The effects of microglia-derived plasminogen (PLGn) on the neurotrophic role of astrocytes were investigated in vitro. The treatment of astrocytes with rat PLGn led to a significant increase in transforming growth factor beta3 (TGFβ3) in the conditioned medium (CM). This response of astrocytes to PLGn was characteristic and different from that to other stimulators, including lipopolysaccharide, phorbol-12-myristate-13-acetate, interferon-gamma, and ATP. In surveying the signaling molecules that respond to PLGn in astrocytes, we found that Akt/PKB phosphorylation is promoted.

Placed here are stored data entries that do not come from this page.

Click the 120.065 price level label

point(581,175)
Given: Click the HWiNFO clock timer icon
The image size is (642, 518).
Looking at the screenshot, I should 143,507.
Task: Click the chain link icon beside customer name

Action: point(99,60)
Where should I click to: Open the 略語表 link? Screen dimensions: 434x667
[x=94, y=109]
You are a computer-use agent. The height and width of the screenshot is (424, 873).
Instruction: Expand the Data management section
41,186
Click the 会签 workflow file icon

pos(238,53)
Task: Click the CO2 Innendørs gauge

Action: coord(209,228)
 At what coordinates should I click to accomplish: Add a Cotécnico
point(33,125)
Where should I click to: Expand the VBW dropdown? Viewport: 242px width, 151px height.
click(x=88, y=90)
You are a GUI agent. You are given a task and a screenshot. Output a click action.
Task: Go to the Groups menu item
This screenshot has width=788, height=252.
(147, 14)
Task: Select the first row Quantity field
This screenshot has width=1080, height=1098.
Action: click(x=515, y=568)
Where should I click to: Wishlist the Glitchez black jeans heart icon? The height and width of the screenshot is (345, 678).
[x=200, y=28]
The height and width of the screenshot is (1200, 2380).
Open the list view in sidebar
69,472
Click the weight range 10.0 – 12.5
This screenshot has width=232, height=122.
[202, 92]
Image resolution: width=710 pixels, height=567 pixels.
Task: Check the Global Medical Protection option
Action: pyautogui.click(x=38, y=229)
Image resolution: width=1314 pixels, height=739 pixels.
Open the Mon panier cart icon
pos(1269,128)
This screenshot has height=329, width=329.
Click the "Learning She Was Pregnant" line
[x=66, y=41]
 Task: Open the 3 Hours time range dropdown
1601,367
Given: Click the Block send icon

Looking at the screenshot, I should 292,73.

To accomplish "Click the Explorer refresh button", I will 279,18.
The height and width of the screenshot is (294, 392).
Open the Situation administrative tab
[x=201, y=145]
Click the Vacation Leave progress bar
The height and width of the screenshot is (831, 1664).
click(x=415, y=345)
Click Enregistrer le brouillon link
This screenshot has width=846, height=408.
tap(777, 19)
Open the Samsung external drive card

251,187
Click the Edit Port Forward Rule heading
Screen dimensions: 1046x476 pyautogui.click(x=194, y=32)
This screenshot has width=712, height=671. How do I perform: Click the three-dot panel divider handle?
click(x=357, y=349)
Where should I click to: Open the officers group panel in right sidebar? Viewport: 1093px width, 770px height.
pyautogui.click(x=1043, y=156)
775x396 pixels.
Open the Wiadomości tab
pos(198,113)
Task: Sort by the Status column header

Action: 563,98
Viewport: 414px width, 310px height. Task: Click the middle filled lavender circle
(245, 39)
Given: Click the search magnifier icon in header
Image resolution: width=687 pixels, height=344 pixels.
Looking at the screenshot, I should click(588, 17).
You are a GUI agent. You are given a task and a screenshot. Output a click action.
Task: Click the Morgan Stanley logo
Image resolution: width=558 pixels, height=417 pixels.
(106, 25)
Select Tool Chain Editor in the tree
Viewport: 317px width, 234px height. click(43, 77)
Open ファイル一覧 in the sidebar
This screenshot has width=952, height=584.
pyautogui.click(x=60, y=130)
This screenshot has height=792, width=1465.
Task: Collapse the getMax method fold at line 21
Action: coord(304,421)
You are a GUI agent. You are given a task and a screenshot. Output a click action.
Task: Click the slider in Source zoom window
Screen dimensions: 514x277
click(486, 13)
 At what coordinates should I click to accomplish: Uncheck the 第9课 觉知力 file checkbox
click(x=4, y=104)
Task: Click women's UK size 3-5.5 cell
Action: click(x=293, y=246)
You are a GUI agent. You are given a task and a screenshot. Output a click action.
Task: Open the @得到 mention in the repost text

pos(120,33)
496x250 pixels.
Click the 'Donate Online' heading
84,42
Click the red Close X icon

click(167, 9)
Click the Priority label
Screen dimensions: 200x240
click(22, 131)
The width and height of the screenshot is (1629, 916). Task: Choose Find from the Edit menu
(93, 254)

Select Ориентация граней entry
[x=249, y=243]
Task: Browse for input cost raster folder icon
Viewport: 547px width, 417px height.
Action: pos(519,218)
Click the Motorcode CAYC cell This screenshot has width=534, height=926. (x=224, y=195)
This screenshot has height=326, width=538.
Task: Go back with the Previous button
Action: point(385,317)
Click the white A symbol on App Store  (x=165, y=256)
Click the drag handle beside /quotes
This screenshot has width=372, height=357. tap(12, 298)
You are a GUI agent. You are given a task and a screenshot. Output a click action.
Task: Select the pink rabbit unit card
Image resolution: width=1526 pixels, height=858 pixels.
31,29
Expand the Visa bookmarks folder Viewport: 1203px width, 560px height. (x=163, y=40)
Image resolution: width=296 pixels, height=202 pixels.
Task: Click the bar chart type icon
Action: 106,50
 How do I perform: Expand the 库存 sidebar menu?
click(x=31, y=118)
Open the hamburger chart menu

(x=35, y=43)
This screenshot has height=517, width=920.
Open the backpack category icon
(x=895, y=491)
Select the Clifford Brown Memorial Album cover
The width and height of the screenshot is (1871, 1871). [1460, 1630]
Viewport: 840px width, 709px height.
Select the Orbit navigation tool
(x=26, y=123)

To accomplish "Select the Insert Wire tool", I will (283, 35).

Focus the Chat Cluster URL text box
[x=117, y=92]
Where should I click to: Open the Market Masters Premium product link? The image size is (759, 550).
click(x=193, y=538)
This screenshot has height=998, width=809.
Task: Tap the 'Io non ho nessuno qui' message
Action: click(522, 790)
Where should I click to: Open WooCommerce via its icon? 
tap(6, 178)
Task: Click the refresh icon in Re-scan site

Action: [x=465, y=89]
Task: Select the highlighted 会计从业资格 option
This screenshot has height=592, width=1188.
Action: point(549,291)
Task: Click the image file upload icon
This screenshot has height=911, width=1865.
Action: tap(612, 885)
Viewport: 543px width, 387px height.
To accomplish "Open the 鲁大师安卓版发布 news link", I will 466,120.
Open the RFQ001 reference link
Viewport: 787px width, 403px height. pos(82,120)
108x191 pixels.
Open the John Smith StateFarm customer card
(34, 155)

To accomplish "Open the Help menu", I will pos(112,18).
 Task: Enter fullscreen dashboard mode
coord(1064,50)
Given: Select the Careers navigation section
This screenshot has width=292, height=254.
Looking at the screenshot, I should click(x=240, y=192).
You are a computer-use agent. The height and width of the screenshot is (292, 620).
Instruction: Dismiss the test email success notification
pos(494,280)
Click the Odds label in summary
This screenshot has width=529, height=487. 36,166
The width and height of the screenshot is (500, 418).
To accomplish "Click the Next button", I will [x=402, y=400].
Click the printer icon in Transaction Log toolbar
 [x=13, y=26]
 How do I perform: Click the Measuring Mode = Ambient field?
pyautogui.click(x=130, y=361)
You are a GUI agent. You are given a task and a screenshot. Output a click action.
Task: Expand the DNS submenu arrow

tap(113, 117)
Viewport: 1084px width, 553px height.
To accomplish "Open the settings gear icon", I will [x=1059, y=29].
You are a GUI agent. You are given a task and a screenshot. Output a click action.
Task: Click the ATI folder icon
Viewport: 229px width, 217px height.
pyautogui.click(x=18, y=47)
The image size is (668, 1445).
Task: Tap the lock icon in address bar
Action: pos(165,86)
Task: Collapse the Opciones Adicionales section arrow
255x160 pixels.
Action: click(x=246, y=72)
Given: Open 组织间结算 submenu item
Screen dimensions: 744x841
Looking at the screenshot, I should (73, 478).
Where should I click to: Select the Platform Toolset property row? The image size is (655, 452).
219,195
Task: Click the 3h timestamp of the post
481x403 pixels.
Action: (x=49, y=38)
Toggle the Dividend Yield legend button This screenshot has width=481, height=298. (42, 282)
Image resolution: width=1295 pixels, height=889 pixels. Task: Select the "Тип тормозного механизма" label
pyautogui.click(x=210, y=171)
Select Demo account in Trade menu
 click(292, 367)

The pretreatment of astrocytes with an Akt inhibitor prior to PLGn stimulation resulted in a significant decrease in TGFβ3 amounts in the CM, suggesting an association of Akt with TGFβ3 production/secretion. Further survey revealed that phosphatidylinositol 3 kinase (PI3K) is closely associated with TGFβ3 production/secretion in astrocytes. In fact, PI3K inhibitor clearly depressed the phosphorylation of Akt, indicating that PI3K is localized upstream of Akt. Moreover, the effects of PLGn to increase TGFβ3 were depressed by pretreatment with a proteinase-activated receptor-1 (PAR-1) inhibitor. Plasmin could mimic the PLGn effects to upregulate TGFβ3, and the plasmin effects were suppressed by pretreatment with the PAR-1 inhibitor, suggesting the association of PLGn/plasmin effects with PAR-1. In addition, Akt phosphorylation caused by plasmin was inhibited in the presence of PAR-1 inhibitor. We have therefore demonstrated that PLGn/plasmin, probably plasmin, facilitates the production/secretion of TGFβ3 in astrocytes through both PAR-1 and the subsequent signaling cascade including PI3K and Akt.